## WHAT YOU HAVE TO DO
Copy the data starting with the line containing "Click the green" and going on through the line containing "Action: (535, 138)", with both of those lines included.

## STORED ROWS
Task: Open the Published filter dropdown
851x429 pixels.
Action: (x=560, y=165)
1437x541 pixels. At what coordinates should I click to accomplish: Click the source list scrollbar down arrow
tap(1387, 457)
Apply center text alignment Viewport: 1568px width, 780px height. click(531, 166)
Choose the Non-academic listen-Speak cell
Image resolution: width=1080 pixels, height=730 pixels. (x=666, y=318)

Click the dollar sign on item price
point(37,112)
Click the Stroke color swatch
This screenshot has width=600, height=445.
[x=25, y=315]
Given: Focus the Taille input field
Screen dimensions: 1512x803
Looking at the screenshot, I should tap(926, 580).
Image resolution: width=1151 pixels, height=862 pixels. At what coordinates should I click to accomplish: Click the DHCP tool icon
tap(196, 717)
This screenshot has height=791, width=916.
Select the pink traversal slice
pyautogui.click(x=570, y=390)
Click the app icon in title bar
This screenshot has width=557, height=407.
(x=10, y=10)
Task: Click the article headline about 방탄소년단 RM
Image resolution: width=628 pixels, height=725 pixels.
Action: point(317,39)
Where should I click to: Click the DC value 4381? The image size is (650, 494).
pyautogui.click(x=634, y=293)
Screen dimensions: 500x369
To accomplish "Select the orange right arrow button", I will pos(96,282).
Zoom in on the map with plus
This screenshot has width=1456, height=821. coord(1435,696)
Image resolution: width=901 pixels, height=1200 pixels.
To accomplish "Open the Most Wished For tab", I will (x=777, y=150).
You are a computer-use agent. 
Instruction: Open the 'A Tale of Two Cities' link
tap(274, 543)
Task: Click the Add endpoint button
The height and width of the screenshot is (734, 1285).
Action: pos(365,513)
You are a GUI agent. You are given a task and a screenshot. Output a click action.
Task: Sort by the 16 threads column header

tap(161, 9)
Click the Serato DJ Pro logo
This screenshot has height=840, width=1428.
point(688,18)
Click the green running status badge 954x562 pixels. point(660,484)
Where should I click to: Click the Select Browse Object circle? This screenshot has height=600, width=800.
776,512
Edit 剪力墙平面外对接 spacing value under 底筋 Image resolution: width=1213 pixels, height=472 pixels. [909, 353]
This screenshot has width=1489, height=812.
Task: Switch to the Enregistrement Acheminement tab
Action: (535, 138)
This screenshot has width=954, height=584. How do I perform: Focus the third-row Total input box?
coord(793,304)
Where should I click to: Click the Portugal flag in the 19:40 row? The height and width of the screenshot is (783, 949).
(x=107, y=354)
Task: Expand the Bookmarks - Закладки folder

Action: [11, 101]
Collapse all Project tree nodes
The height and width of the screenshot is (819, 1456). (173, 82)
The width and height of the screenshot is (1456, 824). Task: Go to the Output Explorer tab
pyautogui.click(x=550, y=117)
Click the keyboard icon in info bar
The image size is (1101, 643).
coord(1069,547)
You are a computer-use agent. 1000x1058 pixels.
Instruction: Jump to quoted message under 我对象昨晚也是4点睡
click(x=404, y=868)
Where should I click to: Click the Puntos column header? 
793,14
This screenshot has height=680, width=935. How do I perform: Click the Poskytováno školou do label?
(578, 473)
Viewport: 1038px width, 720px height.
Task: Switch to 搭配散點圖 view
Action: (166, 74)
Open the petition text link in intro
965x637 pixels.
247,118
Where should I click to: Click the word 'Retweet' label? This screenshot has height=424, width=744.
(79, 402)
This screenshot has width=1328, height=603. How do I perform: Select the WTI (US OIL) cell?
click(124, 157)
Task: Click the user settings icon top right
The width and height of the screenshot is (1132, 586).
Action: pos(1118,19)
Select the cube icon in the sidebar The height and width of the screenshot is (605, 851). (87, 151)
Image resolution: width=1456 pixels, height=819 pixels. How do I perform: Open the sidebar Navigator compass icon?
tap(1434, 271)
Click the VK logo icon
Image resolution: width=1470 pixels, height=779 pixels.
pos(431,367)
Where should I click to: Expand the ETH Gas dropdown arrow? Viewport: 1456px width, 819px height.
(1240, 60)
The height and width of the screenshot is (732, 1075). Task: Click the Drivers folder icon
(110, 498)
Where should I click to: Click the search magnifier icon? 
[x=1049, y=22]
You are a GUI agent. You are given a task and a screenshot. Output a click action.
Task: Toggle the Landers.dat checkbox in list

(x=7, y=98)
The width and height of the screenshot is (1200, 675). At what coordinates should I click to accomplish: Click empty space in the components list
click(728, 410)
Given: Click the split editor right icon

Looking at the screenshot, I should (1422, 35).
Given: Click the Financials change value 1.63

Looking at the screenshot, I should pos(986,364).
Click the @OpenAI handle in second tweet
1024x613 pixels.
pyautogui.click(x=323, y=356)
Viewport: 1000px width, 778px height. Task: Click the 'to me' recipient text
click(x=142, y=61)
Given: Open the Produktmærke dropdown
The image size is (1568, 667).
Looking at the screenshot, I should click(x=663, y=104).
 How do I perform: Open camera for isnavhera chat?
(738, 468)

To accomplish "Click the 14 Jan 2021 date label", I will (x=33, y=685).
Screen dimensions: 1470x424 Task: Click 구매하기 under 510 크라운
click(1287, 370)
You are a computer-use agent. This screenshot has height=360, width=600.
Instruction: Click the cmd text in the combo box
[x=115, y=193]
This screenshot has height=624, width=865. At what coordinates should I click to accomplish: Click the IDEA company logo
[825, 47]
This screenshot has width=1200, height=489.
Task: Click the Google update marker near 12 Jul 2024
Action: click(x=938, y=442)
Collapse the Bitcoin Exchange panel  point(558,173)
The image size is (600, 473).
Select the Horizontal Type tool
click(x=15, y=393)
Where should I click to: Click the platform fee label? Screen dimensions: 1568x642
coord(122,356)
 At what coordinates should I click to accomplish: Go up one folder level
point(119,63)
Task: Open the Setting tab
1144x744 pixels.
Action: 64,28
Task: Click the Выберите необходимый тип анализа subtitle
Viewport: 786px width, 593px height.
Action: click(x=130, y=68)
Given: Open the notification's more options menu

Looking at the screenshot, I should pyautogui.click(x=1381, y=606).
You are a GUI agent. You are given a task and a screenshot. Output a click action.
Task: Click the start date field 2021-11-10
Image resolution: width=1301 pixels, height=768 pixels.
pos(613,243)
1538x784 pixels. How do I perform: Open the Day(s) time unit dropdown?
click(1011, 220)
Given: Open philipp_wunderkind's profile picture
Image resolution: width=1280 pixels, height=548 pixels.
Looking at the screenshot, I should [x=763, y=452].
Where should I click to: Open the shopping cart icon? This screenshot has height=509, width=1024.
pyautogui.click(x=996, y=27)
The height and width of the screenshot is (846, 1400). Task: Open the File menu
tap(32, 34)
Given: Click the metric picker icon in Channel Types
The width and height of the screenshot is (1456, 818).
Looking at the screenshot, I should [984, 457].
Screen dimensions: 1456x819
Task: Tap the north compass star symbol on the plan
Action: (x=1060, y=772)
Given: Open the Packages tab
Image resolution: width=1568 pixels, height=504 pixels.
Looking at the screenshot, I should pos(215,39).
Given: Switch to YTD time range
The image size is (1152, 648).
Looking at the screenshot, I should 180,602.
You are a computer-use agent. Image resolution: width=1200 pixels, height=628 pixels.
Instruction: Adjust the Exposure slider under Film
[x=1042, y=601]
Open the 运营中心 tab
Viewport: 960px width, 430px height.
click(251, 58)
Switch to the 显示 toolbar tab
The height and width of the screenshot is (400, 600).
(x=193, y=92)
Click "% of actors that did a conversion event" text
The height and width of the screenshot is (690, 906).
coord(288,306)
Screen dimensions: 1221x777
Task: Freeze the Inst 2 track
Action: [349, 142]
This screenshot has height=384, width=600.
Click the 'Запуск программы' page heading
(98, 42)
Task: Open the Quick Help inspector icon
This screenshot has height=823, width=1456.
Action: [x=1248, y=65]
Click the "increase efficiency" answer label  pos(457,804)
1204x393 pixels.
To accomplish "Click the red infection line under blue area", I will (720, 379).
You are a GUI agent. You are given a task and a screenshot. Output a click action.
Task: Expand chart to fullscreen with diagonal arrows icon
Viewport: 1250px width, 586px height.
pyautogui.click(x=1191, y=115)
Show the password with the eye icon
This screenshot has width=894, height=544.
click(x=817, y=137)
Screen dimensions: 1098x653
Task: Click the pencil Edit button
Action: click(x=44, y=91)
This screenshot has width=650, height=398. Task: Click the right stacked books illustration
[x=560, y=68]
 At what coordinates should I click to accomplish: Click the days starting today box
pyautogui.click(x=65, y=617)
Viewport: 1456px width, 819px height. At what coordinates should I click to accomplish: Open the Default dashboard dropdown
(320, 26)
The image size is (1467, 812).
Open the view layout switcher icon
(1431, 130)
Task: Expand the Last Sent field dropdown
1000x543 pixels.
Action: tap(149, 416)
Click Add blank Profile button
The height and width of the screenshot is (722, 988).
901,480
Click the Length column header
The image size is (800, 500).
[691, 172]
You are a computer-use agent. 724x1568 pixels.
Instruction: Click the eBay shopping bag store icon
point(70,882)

## SOLUTION BELOW
Click the green running status badge 954x562 pixels. point(660,484)
Where should I click to: Click the Select Browse Object circle? This screenshot has height=600, width=800.
776,512
Edit 剪力墙平面外对接 spacing value under 底筋 Image resolution: width=1213 pixels, height=472 pixels. [909, 353]
This screenshot has width=1489, height=812.
Task: Switch to the Enregistrement Acheminement tab
Action: (535, 138)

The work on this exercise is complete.